Five-star food and pampering are a bonus, but at its heart Nansen is an expedition ship and expedition team member Tone Holte shares her excitement about the lectures and workshops on offer.
“You can learn about nature and climate change. You can learn about the history and culture of an area or how to take beautiful photos. Or you can be active in the Science Centre looking at items we find on shore during the cruise.”
My schedule is packed with offerings: dolphin spotting on the observation deck; examining ray’s eggs and an octopus skeleton under the science lab’s microscopes and storytelling sessions.
I attend one in Deck 10’s Explorer Lounge – a sumptuous space for live music and cocktails – and learn all about Fridtjof Nansen, the polar explorer the ship is named after.
The last port is Liverpool – not a typical expedition location but great fun nonetheless. At The Beatles Story exhibition I’m immersed in all things Ringo, Paul, John and George. And on a “Magical Mystery” bus tour I’m taken to Penny Lane, Strawberry Fields and the Cavern Club.
But one final adventure awaits. I climb the historic Liver Building and from the top there’s a cracking view, not just of the city but of Fridtjof Nansen moored on the River Mersey below, looking elegant and expedition-ready.

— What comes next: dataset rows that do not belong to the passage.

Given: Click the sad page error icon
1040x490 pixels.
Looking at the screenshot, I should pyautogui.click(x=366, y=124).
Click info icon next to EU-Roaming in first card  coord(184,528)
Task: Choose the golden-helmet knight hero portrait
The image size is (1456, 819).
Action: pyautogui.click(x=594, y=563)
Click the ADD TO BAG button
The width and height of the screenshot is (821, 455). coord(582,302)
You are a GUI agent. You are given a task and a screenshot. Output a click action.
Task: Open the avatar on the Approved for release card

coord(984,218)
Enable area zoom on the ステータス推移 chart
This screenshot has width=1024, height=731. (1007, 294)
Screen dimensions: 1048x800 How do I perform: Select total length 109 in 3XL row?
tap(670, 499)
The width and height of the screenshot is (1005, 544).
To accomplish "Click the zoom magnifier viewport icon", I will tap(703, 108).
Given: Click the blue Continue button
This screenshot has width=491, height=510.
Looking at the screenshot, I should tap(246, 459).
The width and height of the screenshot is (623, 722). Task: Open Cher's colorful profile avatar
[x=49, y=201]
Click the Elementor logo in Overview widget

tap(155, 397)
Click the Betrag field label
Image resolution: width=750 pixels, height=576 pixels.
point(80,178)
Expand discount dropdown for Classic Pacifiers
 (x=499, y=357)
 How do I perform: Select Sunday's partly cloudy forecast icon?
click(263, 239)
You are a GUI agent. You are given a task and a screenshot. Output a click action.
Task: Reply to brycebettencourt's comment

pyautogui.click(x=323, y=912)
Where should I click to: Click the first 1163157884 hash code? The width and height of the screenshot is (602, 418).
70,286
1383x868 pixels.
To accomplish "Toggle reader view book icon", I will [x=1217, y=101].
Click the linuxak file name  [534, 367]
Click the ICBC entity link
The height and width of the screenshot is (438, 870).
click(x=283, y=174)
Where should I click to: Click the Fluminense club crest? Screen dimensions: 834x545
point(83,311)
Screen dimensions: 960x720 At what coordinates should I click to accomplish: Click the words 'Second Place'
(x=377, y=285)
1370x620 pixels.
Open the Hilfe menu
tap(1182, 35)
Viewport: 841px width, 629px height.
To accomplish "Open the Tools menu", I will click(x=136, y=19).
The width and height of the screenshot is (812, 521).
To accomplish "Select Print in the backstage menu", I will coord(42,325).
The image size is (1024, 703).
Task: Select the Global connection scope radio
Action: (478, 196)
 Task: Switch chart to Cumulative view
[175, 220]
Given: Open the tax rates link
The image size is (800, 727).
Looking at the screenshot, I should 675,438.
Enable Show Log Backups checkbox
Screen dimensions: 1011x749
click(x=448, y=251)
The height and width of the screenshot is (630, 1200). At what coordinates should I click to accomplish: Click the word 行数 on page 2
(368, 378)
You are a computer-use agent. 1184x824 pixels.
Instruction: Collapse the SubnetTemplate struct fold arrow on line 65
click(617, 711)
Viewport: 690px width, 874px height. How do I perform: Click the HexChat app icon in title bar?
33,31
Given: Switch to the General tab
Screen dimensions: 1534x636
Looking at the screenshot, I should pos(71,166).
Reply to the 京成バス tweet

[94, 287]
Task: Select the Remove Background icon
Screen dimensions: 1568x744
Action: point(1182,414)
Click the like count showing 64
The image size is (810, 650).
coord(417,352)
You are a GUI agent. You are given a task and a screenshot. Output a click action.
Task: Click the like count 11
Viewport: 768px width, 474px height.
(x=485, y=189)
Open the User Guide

Coronavirus has made this an uncertain climate, not just for cruising but for holidays in general. There will be an end to this pandemic, however, and when normality is resumed Nansen will be the perfect ship for your clients to enjoy what, by then, will be a much longed-for and much-deserved adventure of a lifetime.
Book it: A 10-day cruise around the British Isles and Faroe Islands on Fridtjof Nansen costs from £2,136pp, departing Hamburg 22 May 2021. hurtigruten.co.uk
Watch Jo Kessel’s video detailing the myraid features onboard Fridtjof Nansen here
Smarter: There’s no need for clients to buy the premium drinks package, since as of April good quality house wines, beer and soft drinks are included.
Better: Hurtigruten’s agent site contains everything there is to know about Hurtigruten, and includes training on its ships (hurtigruten.co.uk/agent-web)
Fairer: All clients are asked to adhere to Hurtigruten’s motto: “Leave nothing but footprints, take nothing but pictures and kill nothing but time.”